The Greater Tortue Ahmeyin project, straddling the border between Senegal and Mauritania, is being developed by BP Plc and Kosmos Energy Plc. It will produce an estimated 2.5 million tons of liquefied natural gas annually during a first phase of production, and a final investment decision is expected on a second phase, which could double its output.
“Talks are ongoing to determine which markets to supply, including the European market,” Sall said in a Sept. 6 interview in Rotterdam. “It’s the closest because it takes three, four days from Senegal by sea,” he said, adding that unspecified Asian countries would also be potential buyers.
The Tortue project is gathering pace at a time when the European Union is seeking to wean itself off Russian energy, in part by increasing LNG purchases from other producers. Germany, the biggest buyer of Russian gas in the EU, is building LNG import facilities, despite its goal of abandoning fossil-fuel power by 2035.
German Chancellor Olaf Scholz visited Senegal in May to discuss gas and renewable energy projects, following an earlier visit by EU Commissioner for Energy Kadri Simson. Polish President Andrzej Duda is expected in Senegal’s capital, Dakar, this week.

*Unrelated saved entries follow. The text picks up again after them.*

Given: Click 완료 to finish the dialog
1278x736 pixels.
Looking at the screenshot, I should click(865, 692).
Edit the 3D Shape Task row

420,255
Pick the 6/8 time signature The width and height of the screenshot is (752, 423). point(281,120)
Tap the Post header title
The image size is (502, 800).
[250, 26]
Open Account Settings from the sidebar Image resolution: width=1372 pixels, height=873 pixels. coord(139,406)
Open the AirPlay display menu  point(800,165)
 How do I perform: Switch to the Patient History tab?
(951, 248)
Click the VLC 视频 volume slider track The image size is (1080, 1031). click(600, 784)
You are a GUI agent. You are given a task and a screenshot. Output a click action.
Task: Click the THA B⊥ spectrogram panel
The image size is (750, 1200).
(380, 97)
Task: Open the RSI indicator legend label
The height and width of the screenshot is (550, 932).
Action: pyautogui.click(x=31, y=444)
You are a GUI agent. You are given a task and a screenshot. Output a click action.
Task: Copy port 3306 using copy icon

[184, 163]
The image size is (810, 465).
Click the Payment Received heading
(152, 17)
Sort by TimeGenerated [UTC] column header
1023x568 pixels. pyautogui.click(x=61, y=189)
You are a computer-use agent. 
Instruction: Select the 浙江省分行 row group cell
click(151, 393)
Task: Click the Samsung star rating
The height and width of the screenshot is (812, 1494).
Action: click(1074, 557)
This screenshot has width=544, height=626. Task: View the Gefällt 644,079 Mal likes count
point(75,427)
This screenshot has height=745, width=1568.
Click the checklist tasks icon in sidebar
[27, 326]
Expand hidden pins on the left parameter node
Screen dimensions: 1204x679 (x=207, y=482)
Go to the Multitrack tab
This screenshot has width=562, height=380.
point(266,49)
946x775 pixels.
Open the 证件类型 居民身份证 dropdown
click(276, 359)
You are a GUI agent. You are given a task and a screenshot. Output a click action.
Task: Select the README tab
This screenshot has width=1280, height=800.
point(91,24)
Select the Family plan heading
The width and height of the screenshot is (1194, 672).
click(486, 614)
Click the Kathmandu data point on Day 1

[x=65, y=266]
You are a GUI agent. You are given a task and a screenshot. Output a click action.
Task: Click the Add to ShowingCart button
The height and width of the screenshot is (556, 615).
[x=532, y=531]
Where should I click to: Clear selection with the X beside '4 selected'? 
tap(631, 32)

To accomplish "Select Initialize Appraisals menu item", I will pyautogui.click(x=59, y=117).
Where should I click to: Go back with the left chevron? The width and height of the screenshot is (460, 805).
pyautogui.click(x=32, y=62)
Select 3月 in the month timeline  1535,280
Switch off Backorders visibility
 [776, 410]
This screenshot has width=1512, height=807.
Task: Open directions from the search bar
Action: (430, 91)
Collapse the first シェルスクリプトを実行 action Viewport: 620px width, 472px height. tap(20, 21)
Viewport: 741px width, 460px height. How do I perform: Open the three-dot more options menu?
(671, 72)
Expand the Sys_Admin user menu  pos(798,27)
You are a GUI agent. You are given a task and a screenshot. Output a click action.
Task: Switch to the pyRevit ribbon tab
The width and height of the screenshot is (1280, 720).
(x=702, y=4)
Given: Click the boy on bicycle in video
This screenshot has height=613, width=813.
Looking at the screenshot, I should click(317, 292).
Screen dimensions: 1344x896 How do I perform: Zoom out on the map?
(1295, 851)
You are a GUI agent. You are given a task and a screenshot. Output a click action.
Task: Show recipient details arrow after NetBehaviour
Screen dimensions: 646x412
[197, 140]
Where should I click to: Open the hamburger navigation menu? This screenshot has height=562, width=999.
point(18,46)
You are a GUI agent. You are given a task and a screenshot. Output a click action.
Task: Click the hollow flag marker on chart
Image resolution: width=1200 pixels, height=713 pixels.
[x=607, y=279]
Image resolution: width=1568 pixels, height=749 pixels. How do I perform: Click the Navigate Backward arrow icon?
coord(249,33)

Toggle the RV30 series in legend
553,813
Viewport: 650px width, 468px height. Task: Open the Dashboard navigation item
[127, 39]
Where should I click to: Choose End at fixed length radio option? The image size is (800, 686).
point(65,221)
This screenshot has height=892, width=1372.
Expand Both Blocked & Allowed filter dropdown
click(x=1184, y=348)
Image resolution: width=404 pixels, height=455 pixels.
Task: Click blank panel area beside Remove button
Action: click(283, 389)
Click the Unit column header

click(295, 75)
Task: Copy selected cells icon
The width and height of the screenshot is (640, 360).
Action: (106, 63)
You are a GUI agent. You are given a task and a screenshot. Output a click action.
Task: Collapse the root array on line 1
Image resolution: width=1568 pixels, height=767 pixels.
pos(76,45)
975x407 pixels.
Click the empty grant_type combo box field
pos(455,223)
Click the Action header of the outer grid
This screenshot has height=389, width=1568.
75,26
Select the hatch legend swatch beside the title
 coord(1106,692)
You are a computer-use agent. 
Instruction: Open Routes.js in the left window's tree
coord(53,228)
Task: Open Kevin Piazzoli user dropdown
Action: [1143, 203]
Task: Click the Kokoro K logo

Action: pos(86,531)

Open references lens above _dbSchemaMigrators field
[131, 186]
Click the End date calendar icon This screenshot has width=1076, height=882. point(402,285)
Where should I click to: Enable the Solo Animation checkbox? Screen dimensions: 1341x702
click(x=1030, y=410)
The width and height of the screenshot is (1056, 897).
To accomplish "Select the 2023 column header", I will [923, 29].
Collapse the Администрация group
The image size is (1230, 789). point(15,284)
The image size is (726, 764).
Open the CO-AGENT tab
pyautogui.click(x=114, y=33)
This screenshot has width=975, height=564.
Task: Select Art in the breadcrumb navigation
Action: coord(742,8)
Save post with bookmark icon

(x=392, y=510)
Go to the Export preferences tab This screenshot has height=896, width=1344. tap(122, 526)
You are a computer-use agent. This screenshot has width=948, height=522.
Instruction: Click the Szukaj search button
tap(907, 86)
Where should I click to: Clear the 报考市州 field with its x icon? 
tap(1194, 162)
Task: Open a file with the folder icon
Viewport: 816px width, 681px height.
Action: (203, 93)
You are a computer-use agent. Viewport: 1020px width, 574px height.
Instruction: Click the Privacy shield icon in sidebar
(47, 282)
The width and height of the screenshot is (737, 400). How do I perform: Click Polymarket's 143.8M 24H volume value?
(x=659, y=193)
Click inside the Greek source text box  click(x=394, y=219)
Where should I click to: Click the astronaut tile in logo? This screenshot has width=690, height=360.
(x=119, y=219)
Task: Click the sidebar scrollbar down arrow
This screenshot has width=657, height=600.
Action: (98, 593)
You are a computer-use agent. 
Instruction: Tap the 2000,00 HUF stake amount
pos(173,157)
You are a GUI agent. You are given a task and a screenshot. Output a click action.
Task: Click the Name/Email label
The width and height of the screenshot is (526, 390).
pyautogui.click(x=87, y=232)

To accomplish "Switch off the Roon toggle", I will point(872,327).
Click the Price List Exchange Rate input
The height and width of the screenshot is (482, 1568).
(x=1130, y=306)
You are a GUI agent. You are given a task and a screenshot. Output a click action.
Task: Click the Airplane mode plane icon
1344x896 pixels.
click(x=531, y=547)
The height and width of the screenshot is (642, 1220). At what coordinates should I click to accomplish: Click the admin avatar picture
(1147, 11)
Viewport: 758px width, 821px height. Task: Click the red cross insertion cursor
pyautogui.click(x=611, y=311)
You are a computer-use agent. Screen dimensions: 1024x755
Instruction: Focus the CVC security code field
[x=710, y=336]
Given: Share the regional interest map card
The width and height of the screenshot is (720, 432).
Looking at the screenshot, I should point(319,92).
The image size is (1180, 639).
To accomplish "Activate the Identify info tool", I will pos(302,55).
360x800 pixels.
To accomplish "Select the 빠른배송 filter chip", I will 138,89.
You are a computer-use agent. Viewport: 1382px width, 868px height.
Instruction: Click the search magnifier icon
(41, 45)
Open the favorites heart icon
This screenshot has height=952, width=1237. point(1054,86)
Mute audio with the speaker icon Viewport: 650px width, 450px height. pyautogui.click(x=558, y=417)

More than 40 trillion cubic feet of gas reserves were found in Senegal between 2014 and 2017, most of them jointly owned with Mauritania. They include the shared Tortue deposit and Senegal’s own Yakaar-Teranga, further south, with an estimated 15 to 20 trillion cubic feet of gas.
While gas from Tortue’s first phase is mainly destined for exports, more than half of Yakaar-Teranga’s production, set to start in 2023 or 2024, will go to the domestic market, according to Sall. Yakaar-Teranga’s output will be primarily used to fuel local power plants and industries, and produce fertilizer, urea and ammonia, he said.
Sall, who also holds the rotating chairmanship of the African Union, has championed gas as a fuel while countries transition to cleaner forms of energy. He plans to focus on securing external climate financing for the continent over the next two months and then push for the reallocation of the International Monetary Fund’s Special Drawing Rights from richer nations to African countries.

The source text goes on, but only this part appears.